Aim of the exercise -> Start at the top and transcribe every record through the final line exactly.

Supplied data ->
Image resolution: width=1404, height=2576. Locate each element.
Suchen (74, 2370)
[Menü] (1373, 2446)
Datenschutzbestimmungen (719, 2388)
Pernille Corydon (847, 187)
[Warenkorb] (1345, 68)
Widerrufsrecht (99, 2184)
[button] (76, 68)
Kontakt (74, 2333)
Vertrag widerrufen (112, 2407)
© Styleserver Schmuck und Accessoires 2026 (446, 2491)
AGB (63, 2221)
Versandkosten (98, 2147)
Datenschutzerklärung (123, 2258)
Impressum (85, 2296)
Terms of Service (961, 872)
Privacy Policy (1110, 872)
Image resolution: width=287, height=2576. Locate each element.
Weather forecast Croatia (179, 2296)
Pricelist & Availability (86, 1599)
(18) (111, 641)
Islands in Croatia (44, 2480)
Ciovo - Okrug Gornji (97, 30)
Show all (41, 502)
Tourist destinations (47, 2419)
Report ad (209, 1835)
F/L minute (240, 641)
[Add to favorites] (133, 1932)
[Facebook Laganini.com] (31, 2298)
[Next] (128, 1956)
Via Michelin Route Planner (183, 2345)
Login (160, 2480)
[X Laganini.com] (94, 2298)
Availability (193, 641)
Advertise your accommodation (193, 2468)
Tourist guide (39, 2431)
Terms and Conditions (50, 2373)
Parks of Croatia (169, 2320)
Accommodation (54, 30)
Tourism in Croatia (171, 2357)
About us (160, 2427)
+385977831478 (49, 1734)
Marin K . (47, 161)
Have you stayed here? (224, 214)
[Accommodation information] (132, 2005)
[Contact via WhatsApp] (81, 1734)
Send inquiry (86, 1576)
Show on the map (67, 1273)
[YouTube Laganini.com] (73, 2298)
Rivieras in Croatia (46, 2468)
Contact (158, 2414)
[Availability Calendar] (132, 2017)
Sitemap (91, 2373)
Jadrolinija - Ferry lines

Exercise response ->
Image resolution: width=1404, height=2576. Locate each element.
Suchen (74, 2370)
[Menü] (1373, 2446)
Datenschutzbestimmungen (719, 2388)
Pernille Corydon (847, 187)
[Warenkorb] (1345, 68)
Widerrufsrecht (99, 2184)
[button] (76, 68)
Kontakt (74, 2333)
Vertrag widerrufen (112, 2407)
© Styleserver Schmuck und Accessoires 2026 (446, 2491)
AGB (63, 2221)
Versandkosten (98, 2147)
Datenschutzerklärung (123, 2258)
Impressum (85, 2296)
Terms of Service (961, 872)
Privacy Policy (1110, 872)
Image resolution: width=287, height=2576. Locate each element.
Weather forecast Croatia (179, 2296)
Pricelist & Availability (86, 1599)
(18) (111, 641)
Islands in Croatia (44, 2480)
Ciovo - Okrug Gornji (97, 30)
Show all (41, 502)
Tourist destinations (47, 2419)
Report ad (209, 1835)
F/L minute (240, 641)
[Add to favorites] (133, 1932)
[Facebook Laganini.com] (31, 2298)
[Next] (128, 1956)
Via Michelin Route Planner (183, 2345)
Login (160, 2480)
[X Laganini.com] (94, 2298)
Availability (193, 641)
Advertise your accommodation (193, 2468)
Tourist guide (39, 2431)
Terms and Conditions (50, 2373)
Parks of Croatia (169, 2320)
Accommodation (54, 30)
Tourism in Croatia (171, 2357)
About us (160, 2427)
+385977831478 (49, 1734)
Marin K . (47, 161)
Have you stayed here? (224, 214)
[Accommodation information] (132, 2005)
[Contact via WhatsApp] (81, 1734)
Send inquiry (86, 1576)
Show on the map (67, 1273)
[YouTube Laganini.com] (73, 2298)
Rivieras in Croatia (46, 2468)
Contact (158, 2414)
[Availability Calendar] (132, 2017)
Sitemap (91, 2373)
Jadrolinija - Ferry lines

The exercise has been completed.